I'm not a judo person (if one can be called that), but I favor the ipoon system. Just for the reson you dislike it. A person loses if he's open and the other can use it. I like to look at it more like the oppenent was able to catch the moment, even with a better fighter. That I think , is alot of the budo way: seize the moment when it's there. I can see that this is borring for the non-MA, but I like the idea.

Concerning the other issues, I don't know. but that's because I never sat at a judo tournament, and don't know how that will effect it.

/Yari


----------



## jeffbeish

Well, we first learned in the old days that "ippon" really meant kill the opponent or that the opponent was killed - or something to that effect.  I will not argue its merits one way or the other.  Some of what I have posted here is for discussion and not necessary my beliefs so much as options that we talked about for decades.  We tried to keep a balance between sport Judo and Art Judo.  

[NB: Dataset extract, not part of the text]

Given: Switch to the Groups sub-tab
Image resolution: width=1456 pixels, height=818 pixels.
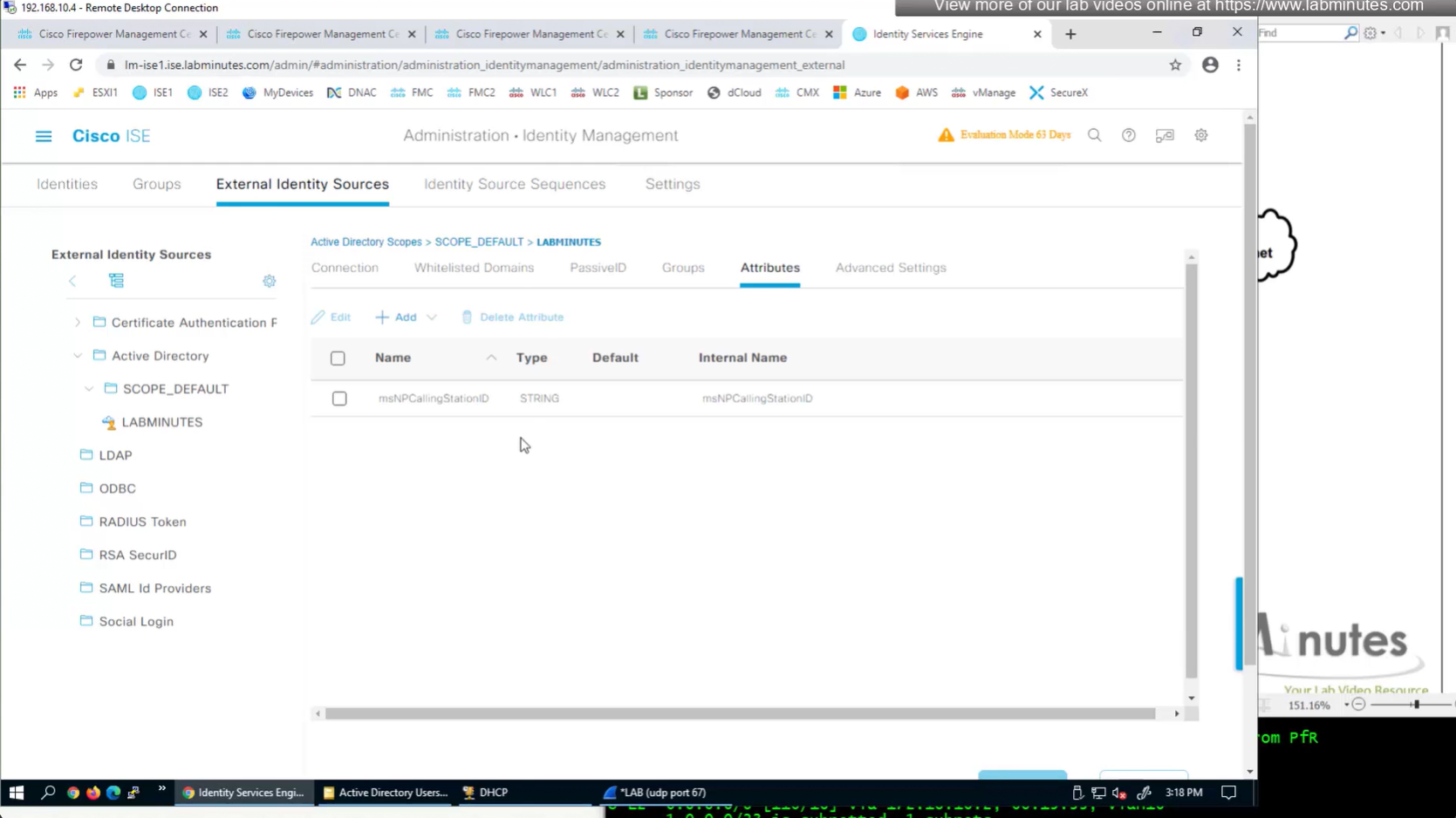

But, the international Judo people bastardized our sport with changes that I, along with many others, destroyed the Martial Arts aspect of Judo.  Many years ago we would use corner judges only in the final rounds of a shiai (contest).  Corner judges would use criteria for making a decision to who won when two opponents came to a draw.  We would score then using koka, yuko, and such, then it would help to decide who was the better player.  Now, these are referee calls and are too subjective IMO.  After that a new strategy took place with Judo payers; that was to run out the clock after one were to gain the slightest score.  Before they did not know the "score" and tended to go at it harder.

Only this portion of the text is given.